I return to the earlier part of the Bill, which relates to the Oil and Gas Authority and its core functions. Clause 4 clearly sets out matters to which it must have regard, but in the broader context I hope the Minister will expand on its exact role in ensuring secure energy supply. Will it have functions in international negotiations on gas or oil imports, for example? Will it set standards for the physical protection of pipelines, drilling platforms, wellheads and so on, or will it be merely a statutory consultee? As noble Lords have heard, the industry employs some 375,000 people; it is a big industry and we rely on its sustainable future in securing cleaner, increasingly home-grown energy. I agree with the noble Baroness, Lady Liddell, on the importance of skills and expertise that we must not lose.
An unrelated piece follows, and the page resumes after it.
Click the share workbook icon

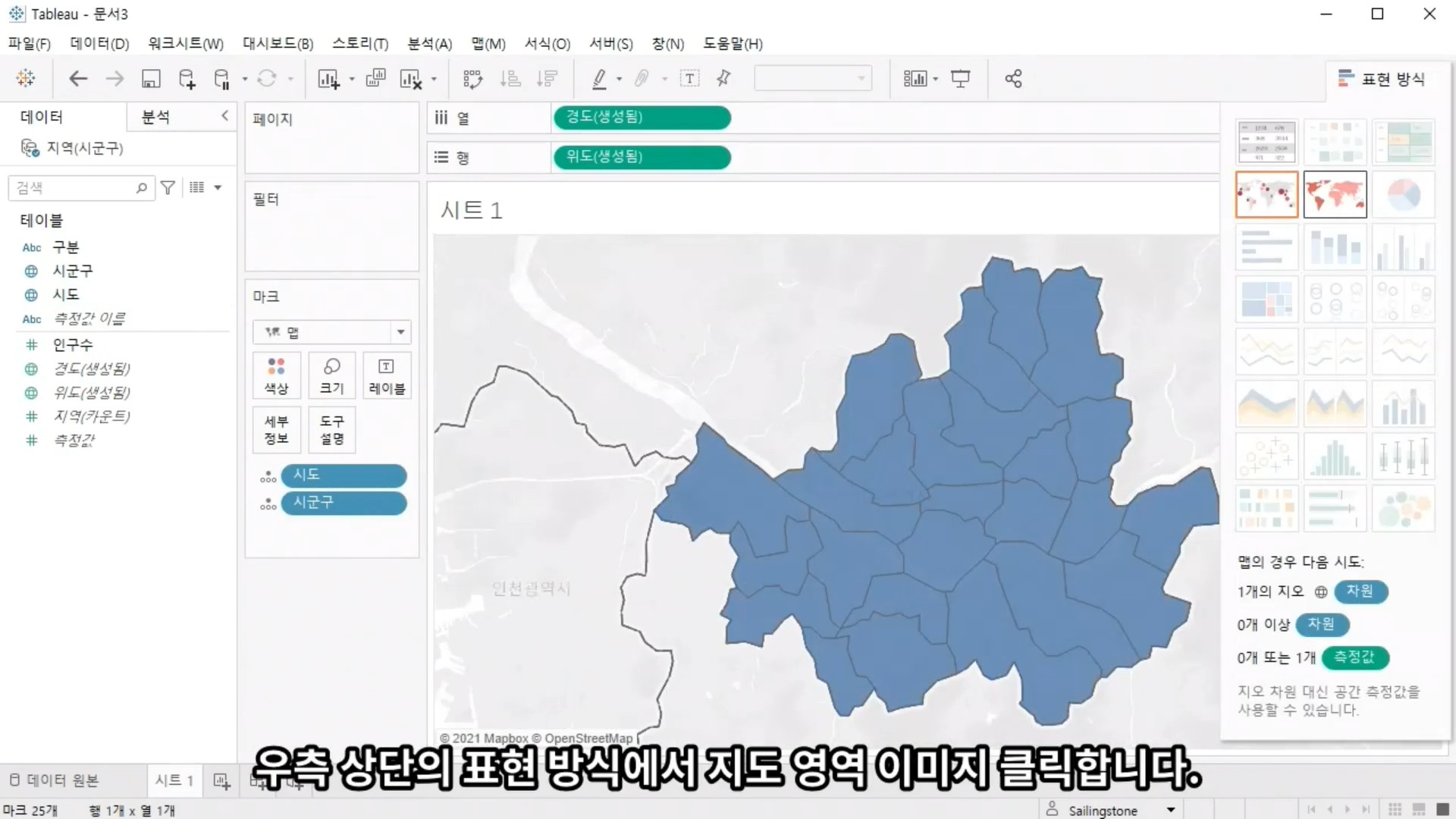click(x=1013, y=79)
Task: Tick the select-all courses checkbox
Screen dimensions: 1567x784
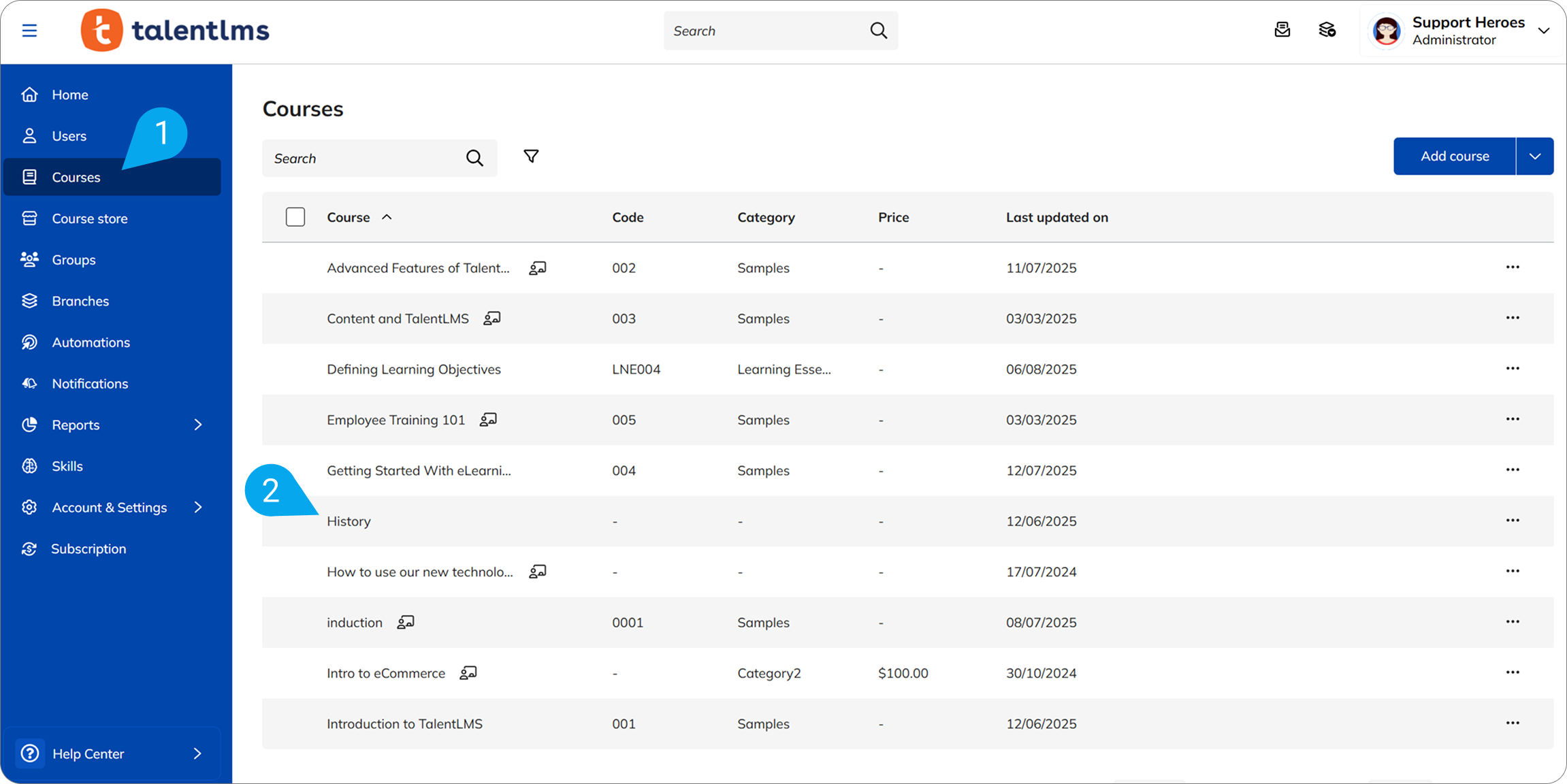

The Bill’s provisions on national security and public interest, taken in the context of modern communication, raise a number of queries. What mechanism and which medium will be used by the Secretary of State in laying copies of directions given by the department, and what sort of material would be deemed not in the public interest? Where directions are not published, how will the Secretary of State ensure that they remain out of the public domain? I know that these are very specific questions that we will discuss in Committee, but I thought I would flag them up in advance.

I agree that innovation should be encouraged. No doubt in Committee we will consider the definition of “to encourage innovation”. It can range in meaning from standing on the sidelines shouting to providing financial assistance, use of facilities, secondment of personnel and so on. When it comes to dealing with collaboration, will the OGA have a duty to ensure even-handedness in its dealings with all companies and persons that have an actual or potential ability to contribute to oil and gas activities? Will it, perhaps, have a role in ensuring that government departments do not fail to recognise the contribution of small and medium-sized enterprises, which are hugely important to future development?

Finally, I come to the system of regulation. I would welcome an indication of the intended meaning of the phrase “stable and predictable”. Which bodies or persons will be the judge of whether a system is predictable and the circumstances in which that will be relevant?

This is not a big Bill but it is a very important one, which I support. It fulfils the Conservative manifesto’s support for the UK’s oil and gas industry in the longer term and will secure cleaner, increasingly home-grown energy. In a world that is very topsy-turvy, how important that is. Sir Ian Wood’s independent review aimed to maximise the recovery of the UK’s indigenous oil and gas supplies and to help maintain security of supply. The Government have taken on board his recommendations with this Bill, which could result in the delivery of 3 billion to 4 billion barrels of oil equivalent—more than would otherwise be recovered over the next 20 years, worth some £200 billion pounds. The Bill deserves our support.